## Work item
From the data underneath, reproduce exactly the stretch that begins at the line with "Task: Click the sidebar vertical scrollbar" and ends after the line with "Task: Open the".

## Material to process

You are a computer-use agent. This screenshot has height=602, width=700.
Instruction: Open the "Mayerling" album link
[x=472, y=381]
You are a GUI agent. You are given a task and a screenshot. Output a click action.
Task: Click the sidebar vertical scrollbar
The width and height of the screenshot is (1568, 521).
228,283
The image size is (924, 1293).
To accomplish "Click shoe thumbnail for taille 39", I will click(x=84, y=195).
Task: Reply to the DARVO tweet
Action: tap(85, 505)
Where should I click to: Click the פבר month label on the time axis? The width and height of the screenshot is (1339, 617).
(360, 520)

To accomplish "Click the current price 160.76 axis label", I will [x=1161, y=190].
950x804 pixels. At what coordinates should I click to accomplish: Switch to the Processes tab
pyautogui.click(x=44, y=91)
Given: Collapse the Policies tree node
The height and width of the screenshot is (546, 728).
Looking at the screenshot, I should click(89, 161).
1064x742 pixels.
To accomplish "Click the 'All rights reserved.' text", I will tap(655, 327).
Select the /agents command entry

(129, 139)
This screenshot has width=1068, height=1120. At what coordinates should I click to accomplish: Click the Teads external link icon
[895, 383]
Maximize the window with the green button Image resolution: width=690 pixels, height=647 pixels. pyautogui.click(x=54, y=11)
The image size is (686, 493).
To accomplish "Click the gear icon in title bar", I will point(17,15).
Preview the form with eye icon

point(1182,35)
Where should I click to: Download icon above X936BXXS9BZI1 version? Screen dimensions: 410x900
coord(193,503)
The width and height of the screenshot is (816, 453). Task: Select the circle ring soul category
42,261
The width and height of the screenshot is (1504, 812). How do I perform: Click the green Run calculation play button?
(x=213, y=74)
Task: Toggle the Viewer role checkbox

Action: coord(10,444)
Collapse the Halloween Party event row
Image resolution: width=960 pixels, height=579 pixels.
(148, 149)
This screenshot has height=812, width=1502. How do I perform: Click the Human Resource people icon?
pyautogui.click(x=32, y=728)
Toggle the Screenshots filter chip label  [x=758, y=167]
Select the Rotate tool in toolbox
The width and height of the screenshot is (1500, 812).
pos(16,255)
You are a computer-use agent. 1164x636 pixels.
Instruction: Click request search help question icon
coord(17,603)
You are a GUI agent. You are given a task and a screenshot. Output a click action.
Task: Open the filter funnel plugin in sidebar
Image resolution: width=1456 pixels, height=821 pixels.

## Reply to the task
Task: Click the sidebar vertical scrollbar
The width and height of the screenshot is (1568, 521).
228,283
The image size is (924, 1293).
To accomplish "Click shoe thumbnail for taille 39", I will click(x=84, y=195).
Task: Reply to the DARVO tweet
Action: tap(85, 505)
Where should I click to: Click the פבר month label on the time axis? The width and height of the screenshot is (1339, 617).
(360, 520)

To accomplish "Click the current price 160.76 axis label", I will [x=1161, y=190].
950x804 pixels. At what coordinates should I click to accomplish: Switch to the Processes tab
pyautogui.click(x=44, y=91)
Given: Collapse the Policies tree node
The height and width of the screenshot is (546, 728).
Looking at the screenshot, I should click(89, 161).
1064x742 pixels.
To accomplish "Click the 'All rights reserved.' text", I will tap(655, 327).
Select the /agents command entry

(129, 139)
This screenshot has width=1068, height=1120. At what coordinates should I click to accomplish: Click the Teads external link icon
[895, 383]
Maximize the window with the green button Image resolution: width=690 pixels, height=647 pixels. pyautogui.click(x=54, y=11)
The image size is (686, 493).
To accomplish "Click the gear icon in title bar", I will point(17,15).
Preview the form with eye icon

point(1182,35)
Where should I click to: Download icon above X936BXXS9BZI1 version? Screen dimensions: 410x900
coord(193,503)
The width and height of the screenshot is (816, 453). Task: Select the circle ring soul category
42,261
The width and height of the screenshot is (1504, 812). How do I perform: Click the green Run calculation play button?
(x=213, y=74)
Task: Toggle the Viewer role checkbox

Action: coord(10,444)
Collapse the Halloween Party event row
Image resolution: width=960 pixels, height=579 pixels.
(148, 149)
This screenshot has height=812, width=1502. How do I perform: Click the Human Resource people icon?
pyautogui.click(x=32, y=728)
Toggle the Screenshots filter chip label  [x=758, y=167]
Select the Rotate tool in toolbox
The width and height of the screenshot is (1500, 812).
pos(16,255)
You are a computer-use agent. 1164x636 pixels.
Instruction: Click request search help question icon
coord(17,603)
You are a GUI agent. You are given a task and a screenshot. Output a click action.
Task: Open the filter funnel plugin in sidebar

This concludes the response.